Cette vulnérabilité économique s’ajoute à d’autres facteurs modifiables. Une analyse de la UK Biobank (66 000 adultes, suivi 7,5 ans) par l’université de Hong Kong indique que la continuité de l’activité physique compte plus que le volume : des sessions ininterrompues de 13 minutes environ réduisent le risque de démence, indépendamment du total quotidien. Ce résultat fait écho au mode de vie des « zones bleues », où le mouvement intégré au quotidien (marche, jardinage) prime sur l’exercice planifié.
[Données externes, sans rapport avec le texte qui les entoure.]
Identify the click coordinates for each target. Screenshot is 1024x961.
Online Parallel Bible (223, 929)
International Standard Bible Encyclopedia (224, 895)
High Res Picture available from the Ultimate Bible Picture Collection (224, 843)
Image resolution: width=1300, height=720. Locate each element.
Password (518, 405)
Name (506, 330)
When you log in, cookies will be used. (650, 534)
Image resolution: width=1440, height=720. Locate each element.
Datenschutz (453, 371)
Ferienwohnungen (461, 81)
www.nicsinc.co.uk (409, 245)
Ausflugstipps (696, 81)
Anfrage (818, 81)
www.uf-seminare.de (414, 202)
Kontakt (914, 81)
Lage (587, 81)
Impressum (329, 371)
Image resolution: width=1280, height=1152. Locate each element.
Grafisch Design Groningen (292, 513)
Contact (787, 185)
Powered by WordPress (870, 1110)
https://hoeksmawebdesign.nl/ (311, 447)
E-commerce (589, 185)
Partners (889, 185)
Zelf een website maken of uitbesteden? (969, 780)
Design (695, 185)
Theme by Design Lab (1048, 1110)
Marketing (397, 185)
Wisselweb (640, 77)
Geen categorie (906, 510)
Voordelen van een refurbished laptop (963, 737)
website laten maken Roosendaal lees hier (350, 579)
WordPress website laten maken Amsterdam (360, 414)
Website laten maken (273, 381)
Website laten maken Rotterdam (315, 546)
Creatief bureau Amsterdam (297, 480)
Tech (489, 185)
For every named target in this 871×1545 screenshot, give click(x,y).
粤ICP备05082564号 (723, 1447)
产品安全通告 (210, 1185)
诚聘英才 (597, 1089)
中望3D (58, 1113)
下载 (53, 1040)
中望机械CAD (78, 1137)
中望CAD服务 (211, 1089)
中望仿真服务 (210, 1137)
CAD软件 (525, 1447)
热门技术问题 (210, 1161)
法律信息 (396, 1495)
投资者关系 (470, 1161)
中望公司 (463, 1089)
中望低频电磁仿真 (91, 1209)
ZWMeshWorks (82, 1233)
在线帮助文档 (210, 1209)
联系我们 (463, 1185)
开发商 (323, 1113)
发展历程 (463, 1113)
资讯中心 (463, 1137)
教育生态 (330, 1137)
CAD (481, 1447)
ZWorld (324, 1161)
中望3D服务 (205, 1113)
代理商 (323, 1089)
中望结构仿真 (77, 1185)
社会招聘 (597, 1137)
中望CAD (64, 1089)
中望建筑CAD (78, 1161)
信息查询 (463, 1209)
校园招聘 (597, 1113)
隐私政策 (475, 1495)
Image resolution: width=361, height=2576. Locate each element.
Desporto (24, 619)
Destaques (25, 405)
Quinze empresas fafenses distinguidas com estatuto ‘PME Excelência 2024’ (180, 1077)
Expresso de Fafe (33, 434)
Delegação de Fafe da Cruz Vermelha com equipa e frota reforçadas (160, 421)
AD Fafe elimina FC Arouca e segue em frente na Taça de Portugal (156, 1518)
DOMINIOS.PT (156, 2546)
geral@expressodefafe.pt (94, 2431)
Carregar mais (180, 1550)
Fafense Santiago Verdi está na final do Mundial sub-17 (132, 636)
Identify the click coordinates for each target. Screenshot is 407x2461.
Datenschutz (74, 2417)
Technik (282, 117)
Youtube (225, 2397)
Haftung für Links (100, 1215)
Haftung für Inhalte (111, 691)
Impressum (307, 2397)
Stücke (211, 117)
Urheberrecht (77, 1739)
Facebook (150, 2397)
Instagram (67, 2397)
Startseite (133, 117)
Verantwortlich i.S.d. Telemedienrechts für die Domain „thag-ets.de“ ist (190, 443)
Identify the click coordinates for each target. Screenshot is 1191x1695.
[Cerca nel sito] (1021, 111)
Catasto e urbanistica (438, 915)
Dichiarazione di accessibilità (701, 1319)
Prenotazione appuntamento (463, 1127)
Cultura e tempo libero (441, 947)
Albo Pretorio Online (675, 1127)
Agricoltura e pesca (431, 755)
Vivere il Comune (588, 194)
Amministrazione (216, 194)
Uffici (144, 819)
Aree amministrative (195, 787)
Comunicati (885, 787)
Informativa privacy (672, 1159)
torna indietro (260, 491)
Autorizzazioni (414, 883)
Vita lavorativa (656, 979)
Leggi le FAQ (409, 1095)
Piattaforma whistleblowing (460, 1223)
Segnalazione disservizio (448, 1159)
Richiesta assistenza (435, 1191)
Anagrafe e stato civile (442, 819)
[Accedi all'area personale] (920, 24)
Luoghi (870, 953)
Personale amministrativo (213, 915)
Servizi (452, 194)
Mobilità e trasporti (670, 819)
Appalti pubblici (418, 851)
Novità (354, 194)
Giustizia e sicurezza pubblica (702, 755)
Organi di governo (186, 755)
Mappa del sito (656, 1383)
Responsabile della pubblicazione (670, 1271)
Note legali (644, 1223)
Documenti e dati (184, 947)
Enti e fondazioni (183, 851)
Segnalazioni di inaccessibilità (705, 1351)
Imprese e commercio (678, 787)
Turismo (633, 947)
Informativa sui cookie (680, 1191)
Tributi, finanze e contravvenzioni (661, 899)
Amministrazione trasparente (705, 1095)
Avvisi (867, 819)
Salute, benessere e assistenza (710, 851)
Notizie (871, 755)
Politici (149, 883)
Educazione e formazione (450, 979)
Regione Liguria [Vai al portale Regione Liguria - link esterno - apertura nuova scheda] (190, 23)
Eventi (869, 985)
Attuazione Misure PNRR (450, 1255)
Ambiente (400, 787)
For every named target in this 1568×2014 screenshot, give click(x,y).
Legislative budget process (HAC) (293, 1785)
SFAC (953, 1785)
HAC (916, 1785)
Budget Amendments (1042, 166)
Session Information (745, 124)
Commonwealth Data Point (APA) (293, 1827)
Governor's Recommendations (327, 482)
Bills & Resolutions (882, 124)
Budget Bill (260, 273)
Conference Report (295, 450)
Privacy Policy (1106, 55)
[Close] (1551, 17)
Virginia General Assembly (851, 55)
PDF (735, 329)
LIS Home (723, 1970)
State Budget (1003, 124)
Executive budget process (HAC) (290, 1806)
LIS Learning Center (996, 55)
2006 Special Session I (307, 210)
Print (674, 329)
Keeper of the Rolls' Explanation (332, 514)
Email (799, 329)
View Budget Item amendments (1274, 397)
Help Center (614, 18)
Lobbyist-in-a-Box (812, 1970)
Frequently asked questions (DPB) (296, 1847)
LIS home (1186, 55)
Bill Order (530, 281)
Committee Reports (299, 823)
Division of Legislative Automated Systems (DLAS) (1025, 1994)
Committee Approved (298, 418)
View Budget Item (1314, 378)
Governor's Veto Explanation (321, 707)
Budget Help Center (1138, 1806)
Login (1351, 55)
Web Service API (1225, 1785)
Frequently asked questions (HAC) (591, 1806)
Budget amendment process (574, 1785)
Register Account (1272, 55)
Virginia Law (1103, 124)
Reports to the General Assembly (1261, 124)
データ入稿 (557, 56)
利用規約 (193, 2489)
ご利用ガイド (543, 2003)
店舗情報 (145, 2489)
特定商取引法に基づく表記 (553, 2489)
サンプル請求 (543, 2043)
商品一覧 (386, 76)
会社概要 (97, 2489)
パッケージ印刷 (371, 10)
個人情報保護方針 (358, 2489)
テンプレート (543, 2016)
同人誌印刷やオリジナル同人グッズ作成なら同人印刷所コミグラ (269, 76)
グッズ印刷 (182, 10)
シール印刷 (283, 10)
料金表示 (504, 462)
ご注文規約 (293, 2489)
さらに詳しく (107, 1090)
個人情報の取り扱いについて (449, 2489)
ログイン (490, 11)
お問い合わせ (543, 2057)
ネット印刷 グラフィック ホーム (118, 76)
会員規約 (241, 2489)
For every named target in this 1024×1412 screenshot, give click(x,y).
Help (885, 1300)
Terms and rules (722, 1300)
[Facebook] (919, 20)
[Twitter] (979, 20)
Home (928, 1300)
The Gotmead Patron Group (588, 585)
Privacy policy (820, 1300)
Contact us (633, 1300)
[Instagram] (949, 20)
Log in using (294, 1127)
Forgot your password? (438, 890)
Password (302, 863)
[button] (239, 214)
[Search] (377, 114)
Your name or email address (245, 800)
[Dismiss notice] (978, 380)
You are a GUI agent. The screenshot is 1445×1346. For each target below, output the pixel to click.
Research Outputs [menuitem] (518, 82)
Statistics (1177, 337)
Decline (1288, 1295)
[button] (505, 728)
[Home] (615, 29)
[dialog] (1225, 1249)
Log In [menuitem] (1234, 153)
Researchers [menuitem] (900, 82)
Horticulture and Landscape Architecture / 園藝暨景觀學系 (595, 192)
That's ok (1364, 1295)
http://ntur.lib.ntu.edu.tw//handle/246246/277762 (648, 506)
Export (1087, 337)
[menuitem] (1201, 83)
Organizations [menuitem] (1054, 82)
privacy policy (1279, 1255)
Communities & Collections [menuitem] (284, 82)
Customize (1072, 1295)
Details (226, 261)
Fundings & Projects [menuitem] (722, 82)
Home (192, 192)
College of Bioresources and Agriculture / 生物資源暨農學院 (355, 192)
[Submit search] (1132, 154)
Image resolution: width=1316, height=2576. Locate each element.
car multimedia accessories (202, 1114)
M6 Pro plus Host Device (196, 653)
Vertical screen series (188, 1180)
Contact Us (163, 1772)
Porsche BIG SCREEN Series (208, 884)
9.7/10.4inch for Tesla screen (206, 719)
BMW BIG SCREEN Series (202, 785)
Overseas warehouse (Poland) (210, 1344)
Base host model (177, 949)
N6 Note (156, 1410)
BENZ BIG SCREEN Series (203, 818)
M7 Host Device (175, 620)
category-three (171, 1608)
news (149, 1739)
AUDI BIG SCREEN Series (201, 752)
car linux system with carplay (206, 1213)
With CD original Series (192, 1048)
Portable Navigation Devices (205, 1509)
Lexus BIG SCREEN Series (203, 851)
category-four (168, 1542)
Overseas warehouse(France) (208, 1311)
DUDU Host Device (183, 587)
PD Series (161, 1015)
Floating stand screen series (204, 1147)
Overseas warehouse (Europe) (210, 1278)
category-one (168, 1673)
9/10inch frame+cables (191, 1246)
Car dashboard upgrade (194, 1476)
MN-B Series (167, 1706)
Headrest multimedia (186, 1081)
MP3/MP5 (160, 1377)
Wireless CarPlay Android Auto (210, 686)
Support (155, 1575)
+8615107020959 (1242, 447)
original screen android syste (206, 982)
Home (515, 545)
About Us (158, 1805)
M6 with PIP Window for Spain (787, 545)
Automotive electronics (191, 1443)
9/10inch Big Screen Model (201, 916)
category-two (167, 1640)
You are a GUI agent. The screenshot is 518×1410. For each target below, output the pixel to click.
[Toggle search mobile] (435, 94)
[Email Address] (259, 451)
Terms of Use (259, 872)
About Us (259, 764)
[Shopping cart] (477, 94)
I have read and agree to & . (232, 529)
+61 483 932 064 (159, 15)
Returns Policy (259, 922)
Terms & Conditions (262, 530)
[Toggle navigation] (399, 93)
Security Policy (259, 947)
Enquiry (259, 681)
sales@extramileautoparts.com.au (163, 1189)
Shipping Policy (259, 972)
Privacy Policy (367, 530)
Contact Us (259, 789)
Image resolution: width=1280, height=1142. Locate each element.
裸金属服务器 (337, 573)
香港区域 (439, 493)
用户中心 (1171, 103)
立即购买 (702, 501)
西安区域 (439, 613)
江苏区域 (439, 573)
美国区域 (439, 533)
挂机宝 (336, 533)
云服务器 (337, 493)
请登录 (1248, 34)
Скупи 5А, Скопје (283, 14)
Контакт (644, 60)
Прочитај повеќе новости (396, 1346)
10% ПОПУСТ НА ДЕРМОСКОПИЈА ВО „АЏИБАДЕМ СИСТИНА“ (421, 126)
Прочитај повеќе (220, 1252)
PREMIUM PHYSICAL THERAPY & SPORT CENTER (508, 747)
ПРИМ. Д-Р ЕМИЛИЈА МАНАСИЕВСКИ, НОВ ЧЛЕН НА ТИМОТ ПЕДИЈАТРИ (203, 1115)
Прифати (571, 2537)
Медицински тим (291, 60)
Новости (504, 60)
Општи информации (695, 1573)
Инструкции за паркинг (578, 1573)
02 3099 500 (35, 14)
L’hygiène buccale émerge aussi comme un levier. Le neurologue argentin Conrado Estol souligne que la parodontite pourrait permettre à des bactéries d’atteindre le cerveau et d’y déclencher des inflammations liées à Alzheimer. Par ailleurs, la santé émotionnelle et sociale, souvent négligée, joue un rôle protecteur : isolement et dépression augmentent le risque, tandis que les interactions de qualité et les activités créatives stimulent la plasticité cérébrale, rappelle une neurologue américaine. Les défis économiques actuels, comme la crise du coût de la vie, rendent ces constats urgents.
Avec un doublement attendu des cas de démence d’ici 2050, les appels se multiplient pour que les politiques de santé publique intègrent la réduction de la pauvreté, l’urbanisme favorable à la marche et la promotion du lien social. Les prochains travaux devront confirmer par des essais interventionnels si ces leviers socio-environnementaux peuvent ralentir le déclin cognitif.